* [Source]
● ● ● ● ●

We realize that the value at offset +8 from ebp (the last parameter pushed on the stack) is moved into eax. The leal instruction is a little more difficult to decipher, especially if we don't have any experience with GAS instructions. The form "leal(reg1,reg2), dest" adds the values in the parenthesis together, and stores the value in dest. Translated into Intel syntax, we get the instruction:

 lea ecx, [eax + eax]

Which is clearly the same as a multiplication by 2. The first value accessed must then have been the last value passed, which would seem to indicate that values are passed right-to-left here. To prove this, we will look at the next section of the listing:

 movl	12(%ebp), %edx
 movl	%edx, %eax
 addl	%eax, %eax
 addl	%edx, %eax
 leal	(%eax,%ecx), %eax

the value at offset +12 from ebp is moved into edx. edx is then moved into eax. eax is then added to itselt (eax * 2), and then is added back to edx (edx + eax). remember though that eax = 2 * edx, so the result is edx * 3. This then is clearly the y parameter, which is furthest on the stack, and was therefore the first pushed. CDECL then on GCC is implemented by passing arguments on the stack in right-to-left order, same as cl.exe.

● ● ● ● ●

* [Raw records]
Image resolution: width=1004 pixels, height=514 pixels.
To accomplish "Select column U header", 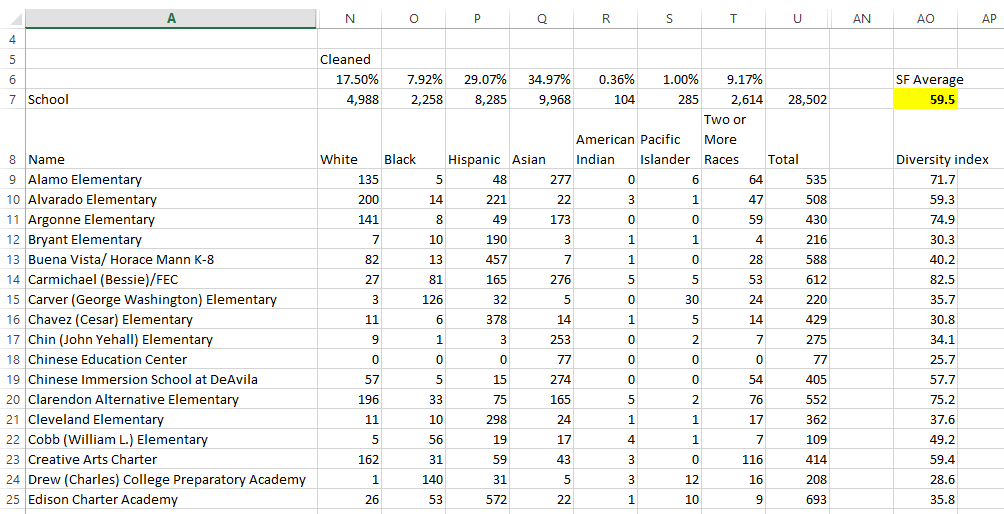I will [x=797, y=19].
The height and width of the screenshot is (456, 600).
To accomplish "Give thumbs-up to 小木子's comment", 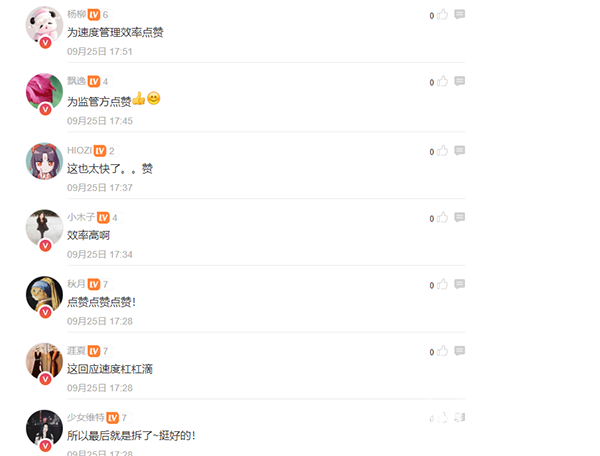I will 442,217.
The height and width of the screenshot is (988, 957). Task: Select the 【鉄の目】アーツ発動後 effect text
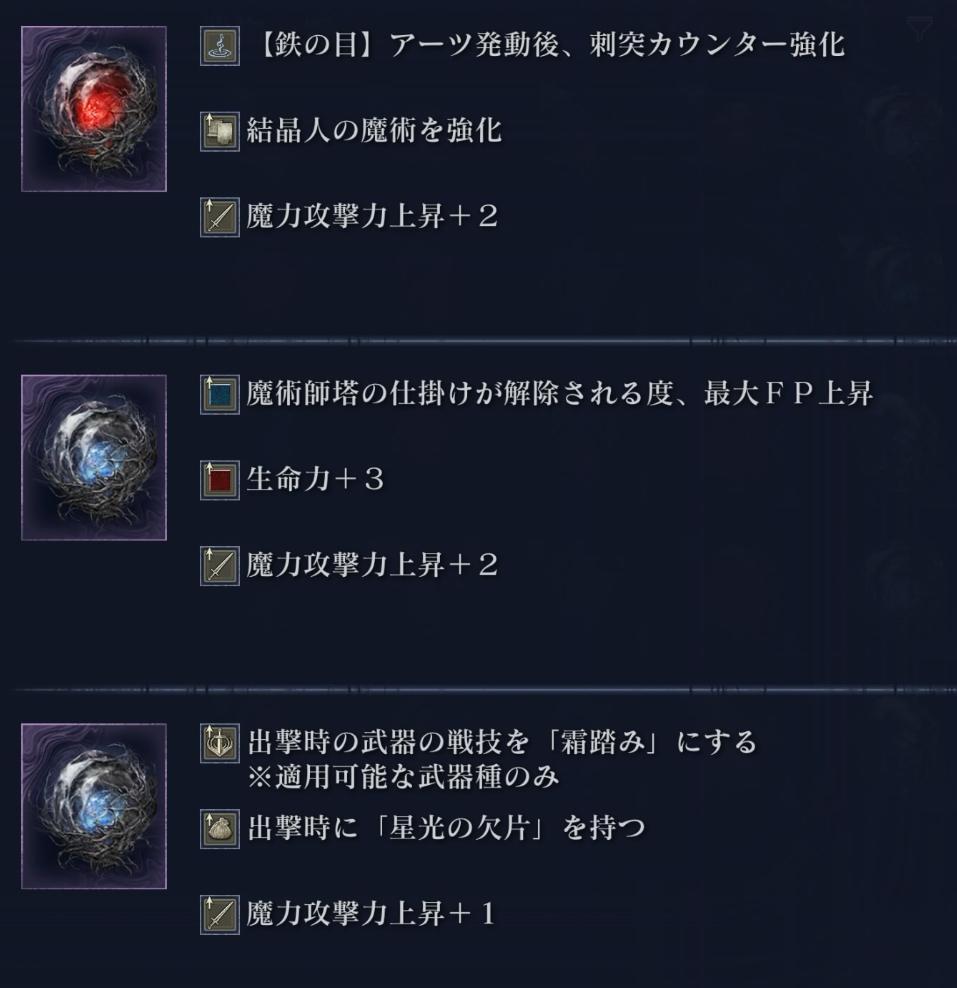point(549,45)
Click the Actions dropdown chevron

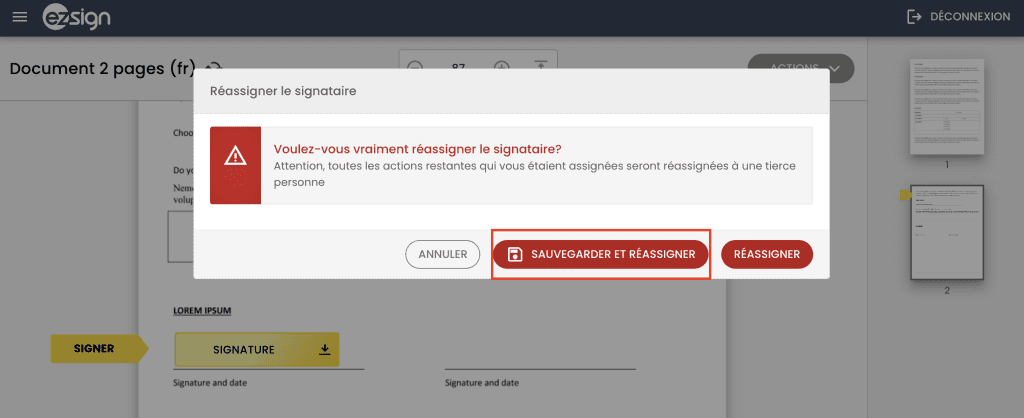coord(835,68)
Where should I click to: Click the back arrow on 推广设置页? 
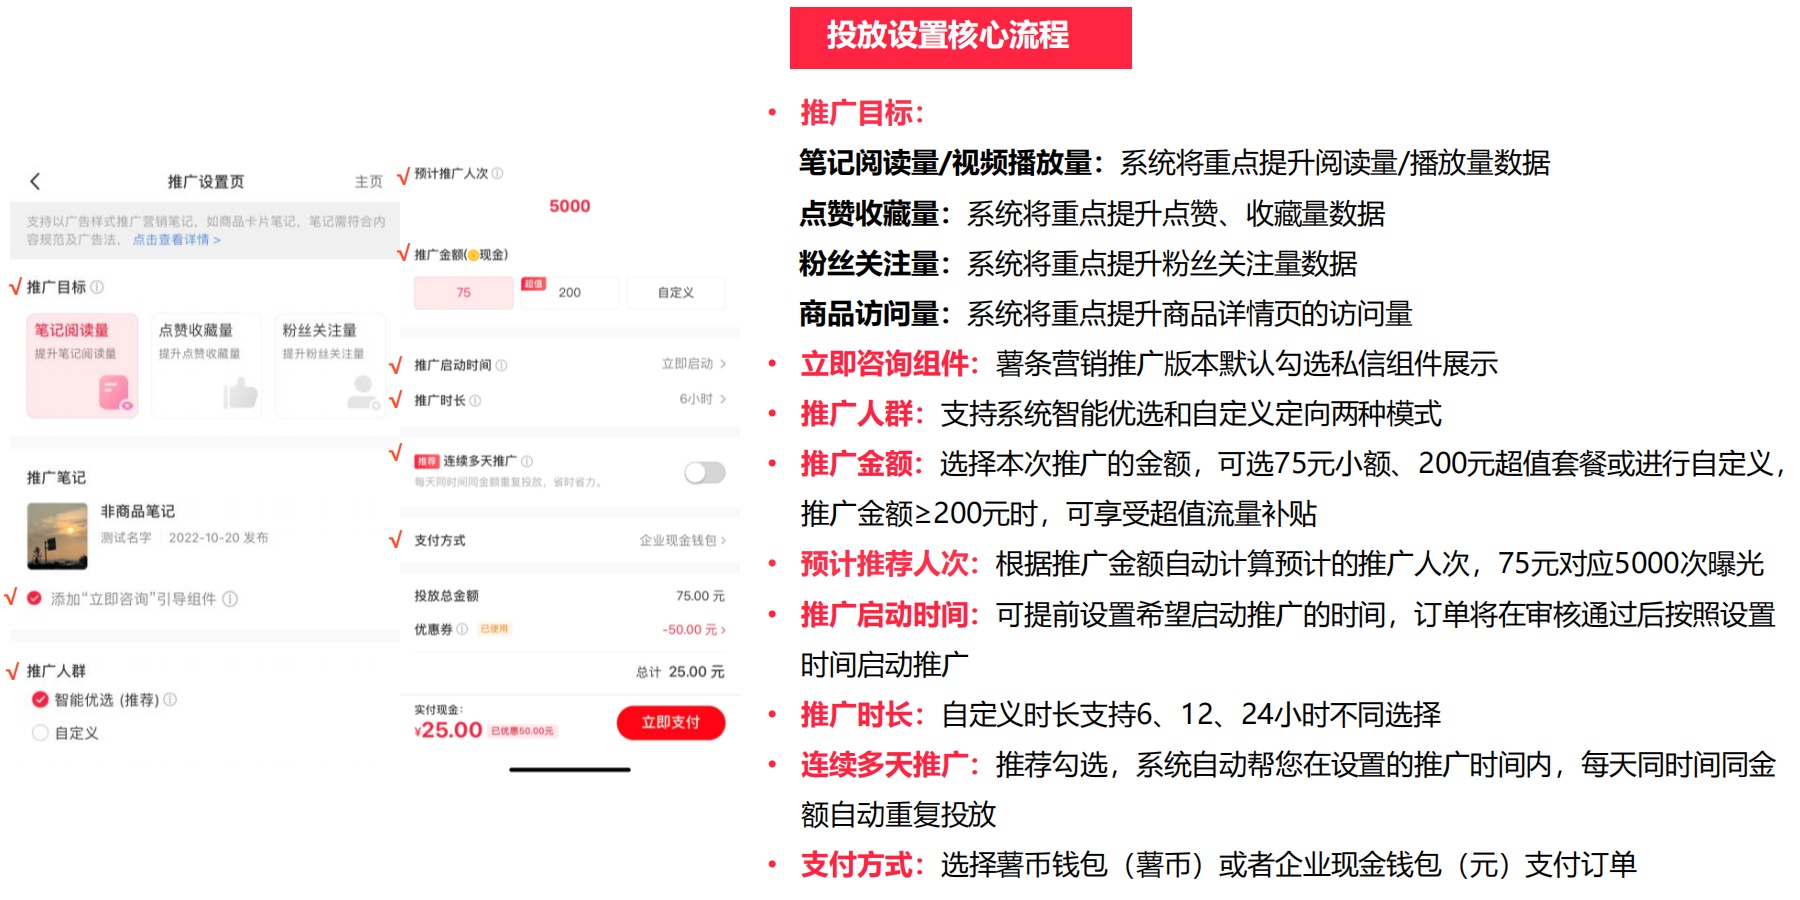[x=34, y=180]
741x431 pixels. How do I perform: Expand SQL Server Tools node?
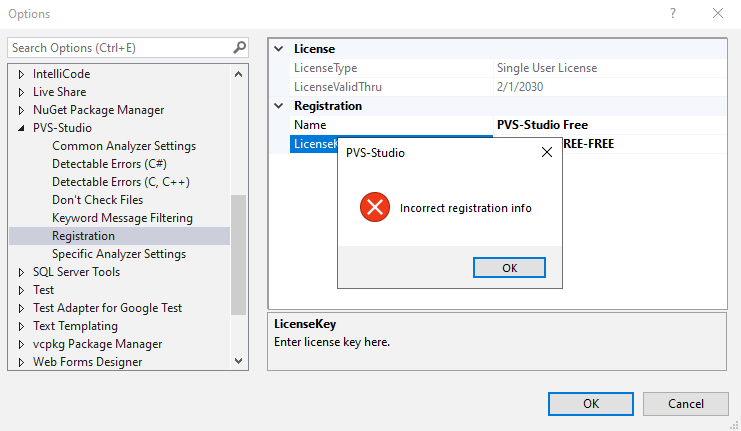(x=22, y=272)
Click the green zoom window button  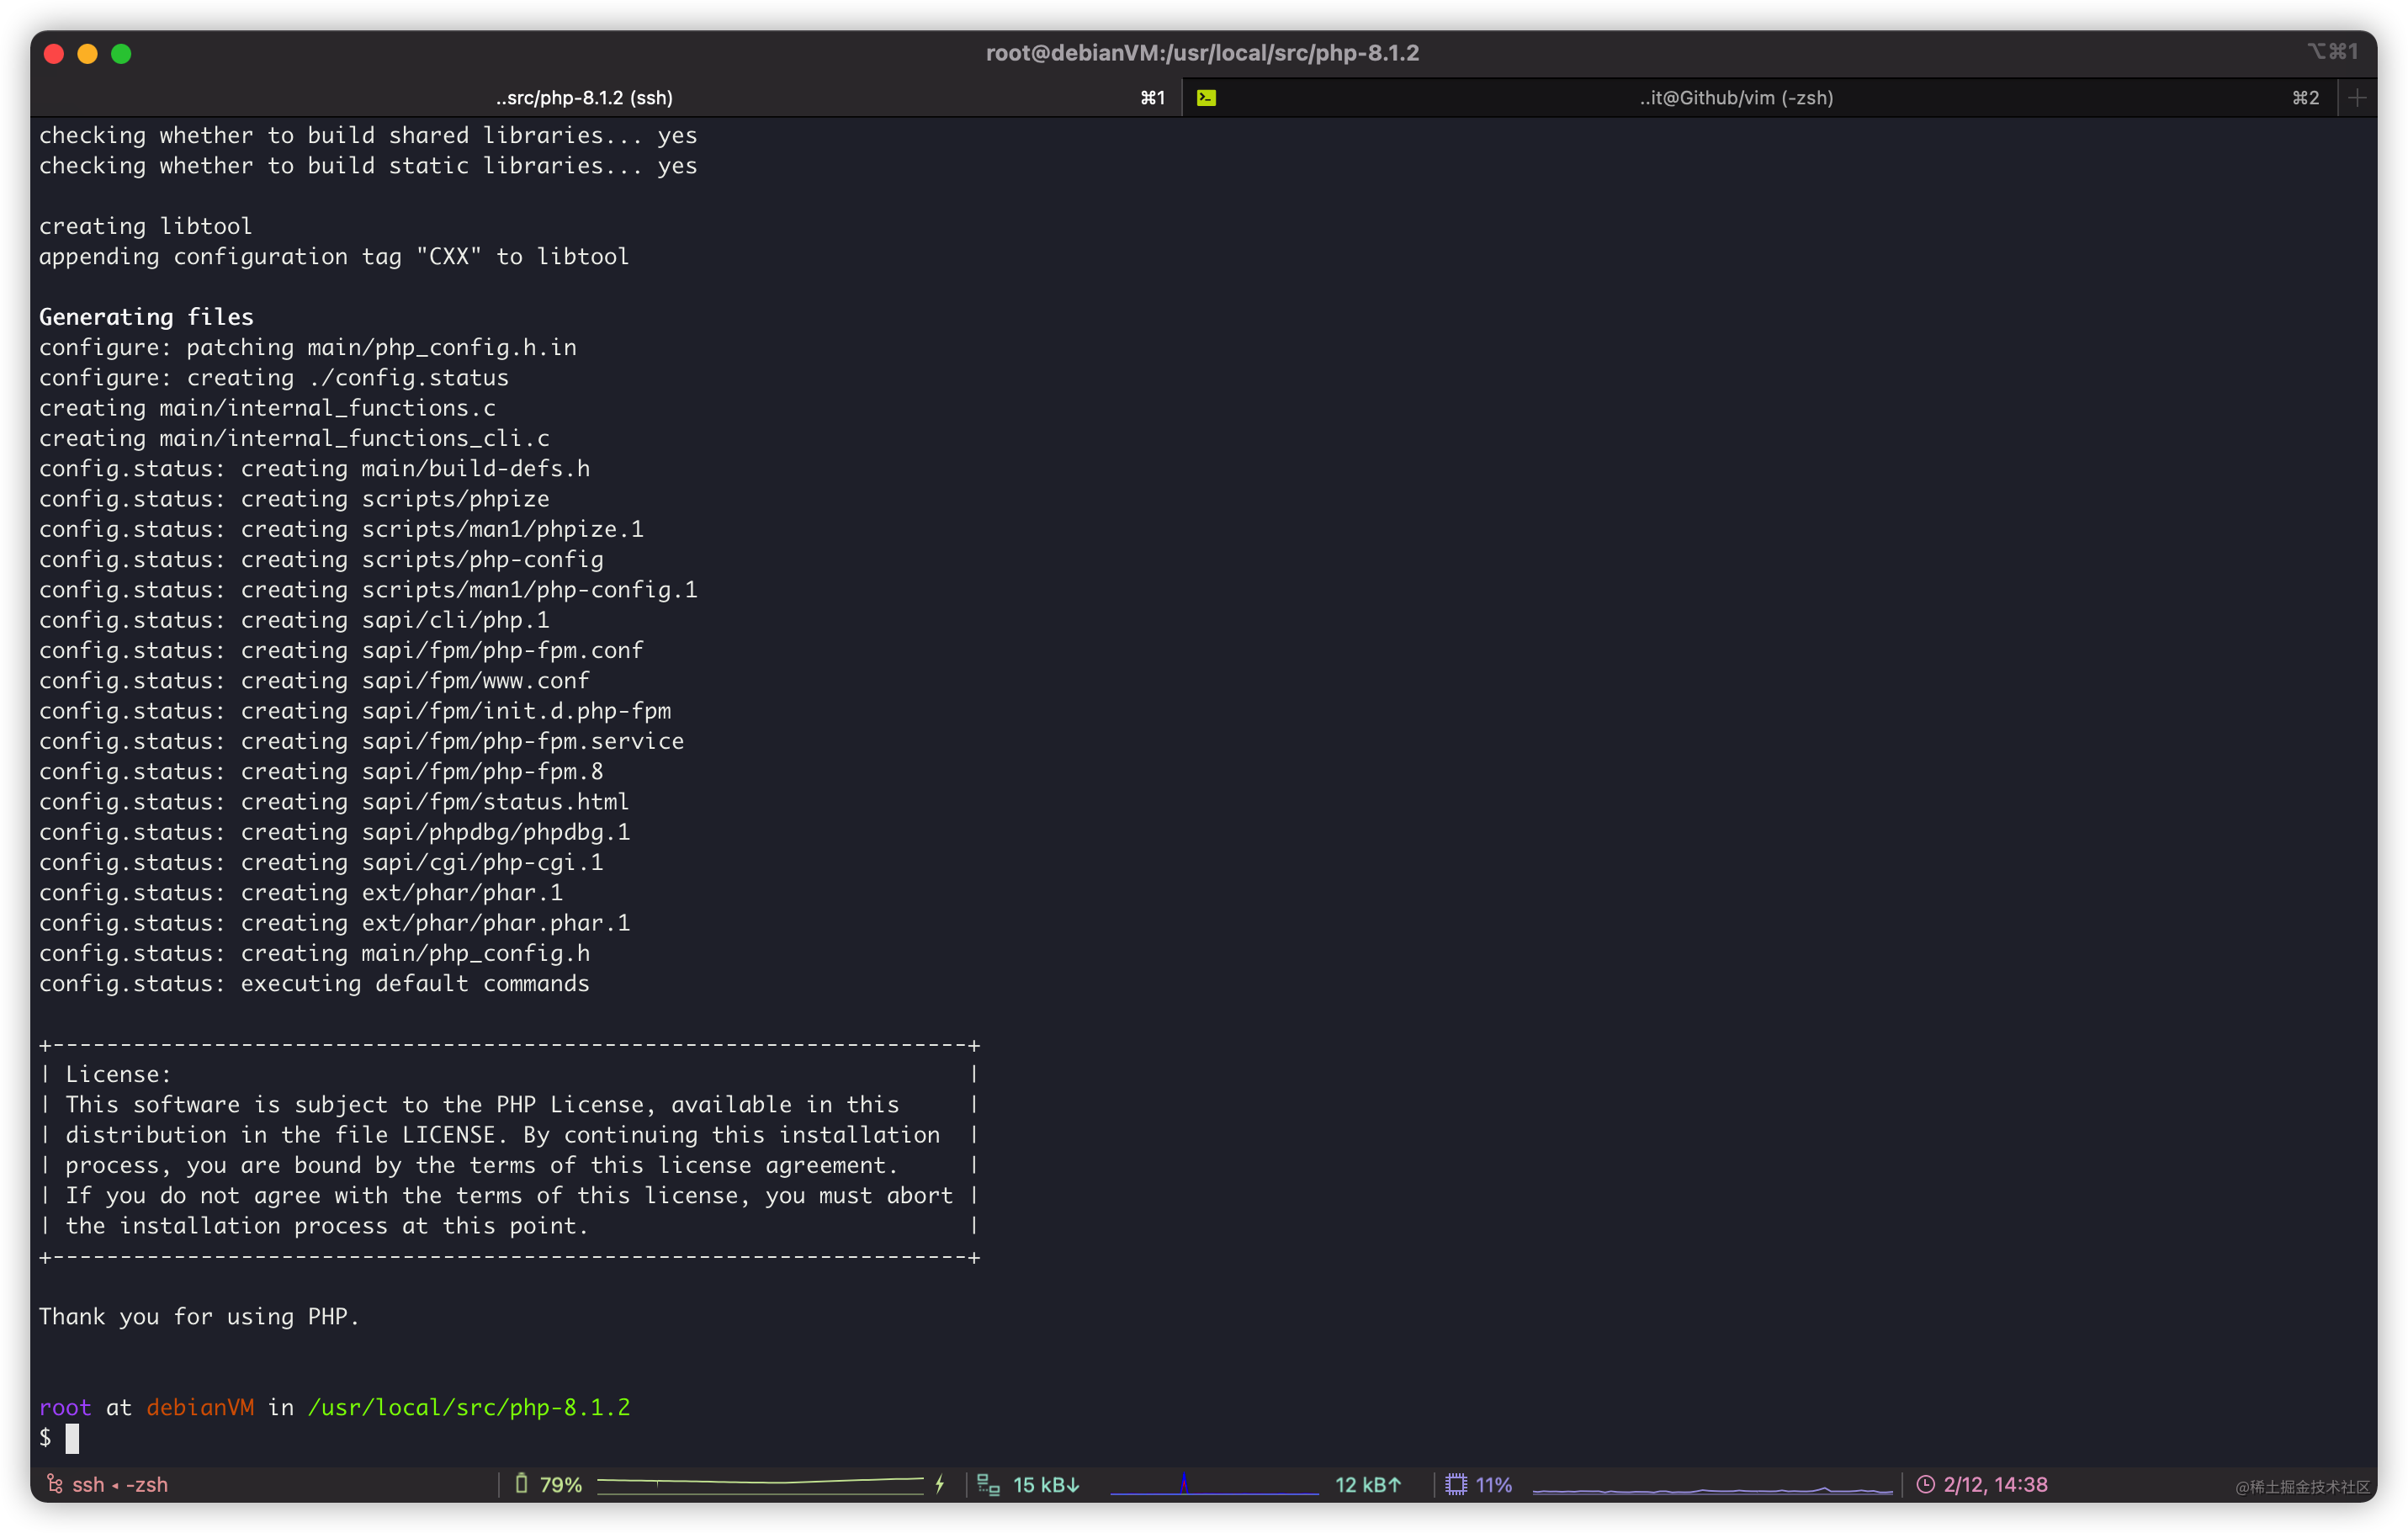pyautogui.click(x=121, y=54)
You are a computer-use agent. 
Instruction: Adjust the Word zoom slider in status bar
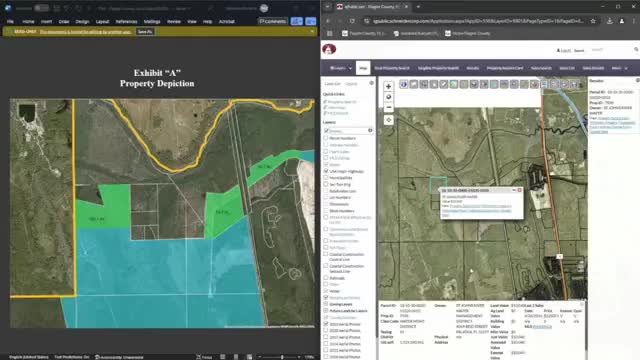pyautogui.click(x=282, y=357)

● ● ● ● ●

* [Challenges]
1 > Count how many lines of the records contain the string "screenshot", treating uppercase and lowercase as different, and give only that number.
2 > Extend the passage on GCC's CDECL calling convention, starting after its final sentence.
The passage on the CDECL calling convention and the records are unrelated materials.

* [Answers to each task]
1 > 2

2 >
FASTCALL edit

 .globl @MyFunction1@8
 	.def	@MyFunction1@8;	.scl	2;	.type	32;	.endef
 @MyFunction1@8:
 	pushl	%ebp
 	movl	%esp, %ebp
 	subl	$8, %esp
 	movl	%ecx, -4(%ebp)
 	movl	%edx, -8(%ebp)
 	movl	-4(%ebp), %eax
 	leal	(%eax,%eax), %ecx
 	movl	-8(%ebp), %edx
 	movl	%edx, %eax
 	addl	%eax, %eax
 	addl	%edx, %eax
 	leal	(%eax,%ecx), %eax
 	leave
 	ret

Notice first that the same name decoration is used as in cl.exe. The astute observer will already have realized that GCC uses the same trick as cl.exe, of moving the fastcall arguments from their registers (ecx and edx again) onto a negative offset on the stack. Again, optimizations are turned off. ecx is moved into the first position (-4) and edx is moved into the second position (-8). Like the CDECL example above, the value at -4 is doubled, and the value at -8 is tripled. Therefore, -4 (ecx) is x, and -8 (edx) is y. It would seem from this listing then that values are passed left-to-right, although we will need to take a look at the larger, MyFunction2 example:

 .globl @MyFunction2@24
 	.def	@MyFunction2@24;	.scl	2;	.type	32;	.endef
 @MyFunction2@24:
 	pushl	%ebp
 	movl	%esp, %ebp
 	subl	$8, %esp
 	movl	%ecx, -4(%ebp)
 	movl	%edx, -8(%ebp)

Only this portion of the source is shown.